The Program Era is a brilliant book of great ambition and originality. It will be rightly regarded as a landmark work and will shape the critical understanding of postwar American literature and culture for many years to come.--Sean McCann, author of A Pinnacle of Feeling: American Literature and Presidential Government
The institutionalized teaching of creative writing thrives in America. In Mark McGurl's wide-ranging, audacious study, the academy comes to define postwar fiction in surprising ways. You won't think of most of your favorite authors quite the same way again.--Ed Park, author of Personal Days
McGurl does have some smart things to say about the evolution of this creative writing movement--he documents it as part of the rise of progressive education in general--and about the many paradoxes involved when universities get in the business of trying to structure, codify and reward artistic endeavor.--Charles McGrath "New York Times" (4/19/2009 12:00:00 AM)
If you find postwar American fiction interesting, you may wish to explore the academic system that begat it: a story well told by The Program Era.--David Gewanter "Times Higher Education Supplement" (9/3/2009 12:00:00 AM)
A remarkably generous, unusually inclusive, and irresistibly buoyant work of literary criticism and scholarship.--Brian Lennon "Electronic Book Review" (7/31/2009 12:00:00 AM)
McGurl's book is not a history of creative-writing programs.
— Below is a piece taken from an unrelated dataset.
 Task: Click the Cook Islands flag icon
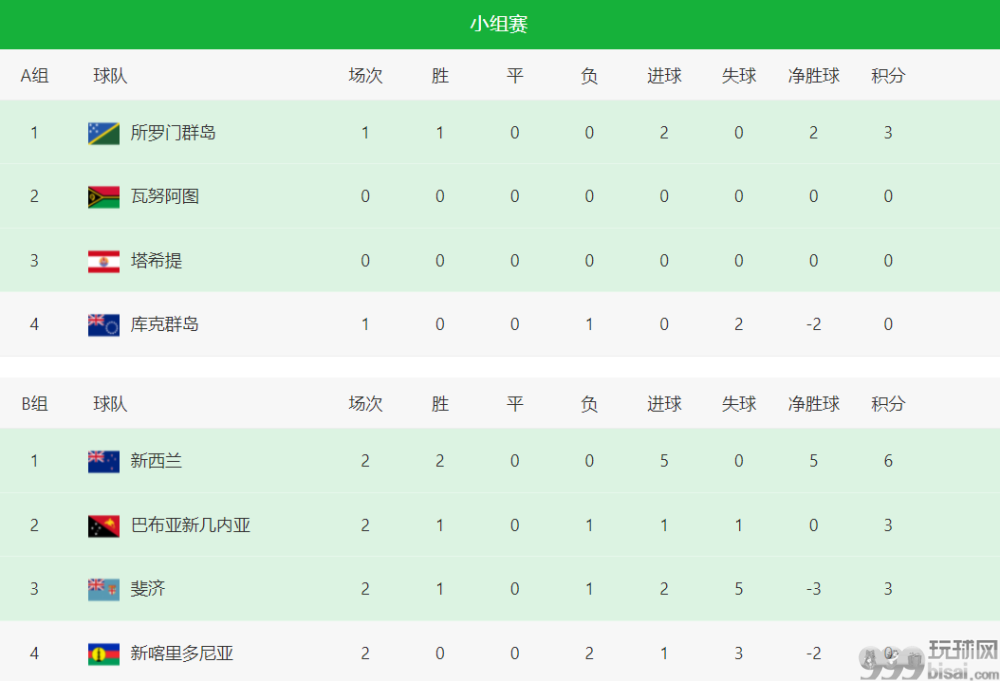pyautogui.click(x=103, y=325)
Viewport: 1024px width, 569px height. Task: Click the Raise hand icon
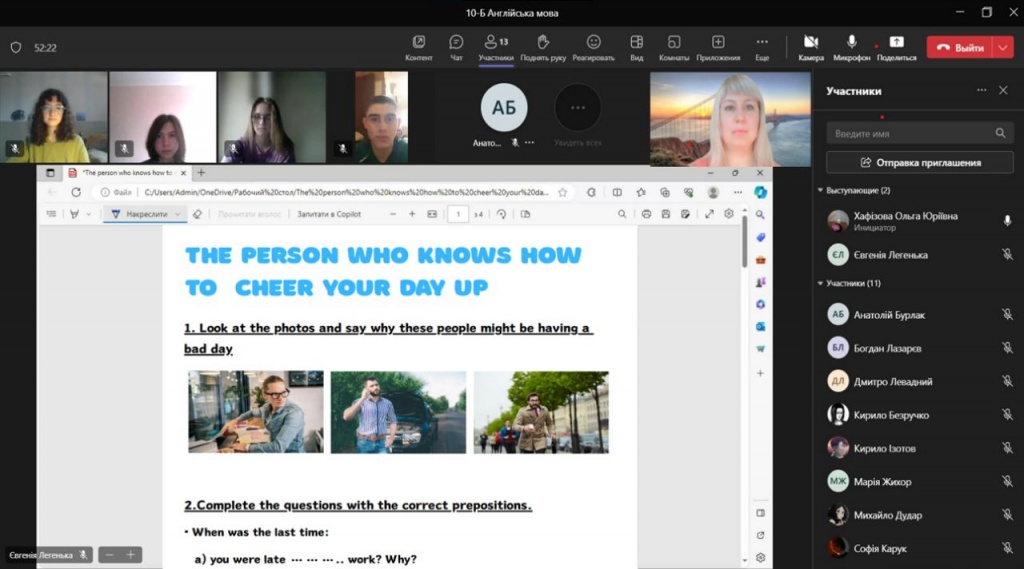[x=543, y=42]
It's a history of twentieth-century fiction, in which the work of American writers from Thomas Wolfe to Bharati Mukherjee is read as reflections of, and reflections on, the educational system through which so many writers now pass... The Program Era is an impressive and imaginative book.--Louis Menand "New Yorker" (6/8/2009 12:00:00 AM)
McGurl's study rises above the conventional thinking to draw some surprising conclusions about how the proliferation of creative writing courses has shaped American literature for over half a century... The Program Era is an intelligent, persuasive and thought-provoking book; by shifting the focus away from individual writers towards the institutions that nurtured (or inhibited) them, McGurl breaks new critical ground.--Patrick Langley "Times Literary Supplement" (9/25/2009 12:00:00 AM)
[A] magisterial book... [It's a] magnificent and unique theoretical construction [McGurl] has achieved in The Program Era.--Fredric Jameson "London Review of Books" (11/22/2012 12:00:00 AM)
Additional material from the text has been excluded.